Nombre de témoins, civils ou militaires, qui ont fréquenté la capitale
rwandaise depuis le début de l'année le confient : « On avait le
sentiment que quelque chose se préparait.
 » L'un des neveux du président
Habyarimana raconte qu'au cours d'un entretien téléphonique, une semaine
avant sa mort, ayant fait part à son oncle de rumeurs de coup d'Etat, il
s'était entendu répondre : « Nous sommes au courant. » L'épouse et les
enfants du dirigeant rwandais, eux, évoquent une conversation, le
dimanche de Pâques soit trois jours avant le drame , avec un diplomate
africain porteur d'un message de Paul Kagamé, le chef militaire du FPR :
« Sachez qu'il fera tout ce qui est en son pouvoir pour vous abattre,
quitte à mettre en jeu sa propre vie.
 » Quelques heures après sa mort,
le clan présidentiel désignait clairement le FPR et ses complices
supposés. « Le gouvernement rwandais va bientôt lancer une enquête pour
mettre la lumière sur les responsabilités des casques bleus belges
soupçonnés par l'opinion publique rwandaise d'avoir trempé dans le
complot d'assassinat du chef de l'Etat
 », écrivait le ministère des
affaires étrangères rwandais dans une note du 15 avril déjà citée
adressée à ses missions diplomatiques à l'étranger.
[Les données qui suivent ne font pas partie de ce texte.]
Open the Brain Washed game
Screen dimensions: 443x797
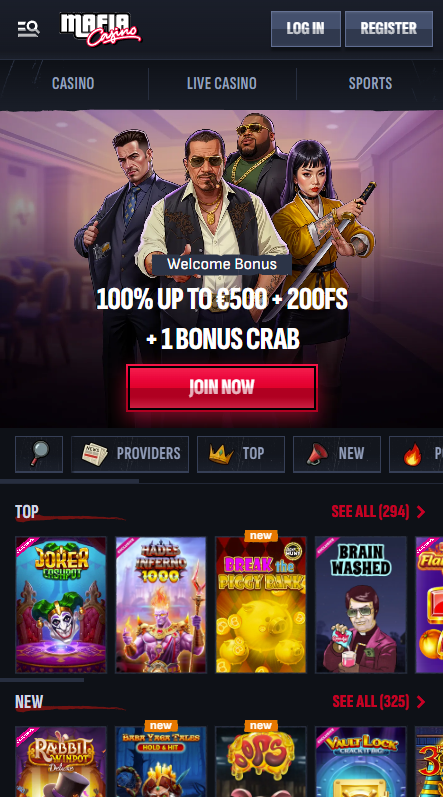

Avant d'indiquer,
plus prudemment, dans le même document, qu'en attendant l'expertise de
la fameuse « boîte noire » aujourd'hui entre les mains de l'ex-gendarme
Paul Barril, « il serait hasardeux de tirer une conclusion définitive
sur les auteurs de l'attentat qui a coûté la vie au président
Habyarimana
 »... Bientôt trois mois après les faits, cette conclusion
reste, hélas, de rigueur au milieu du chaos rwandais.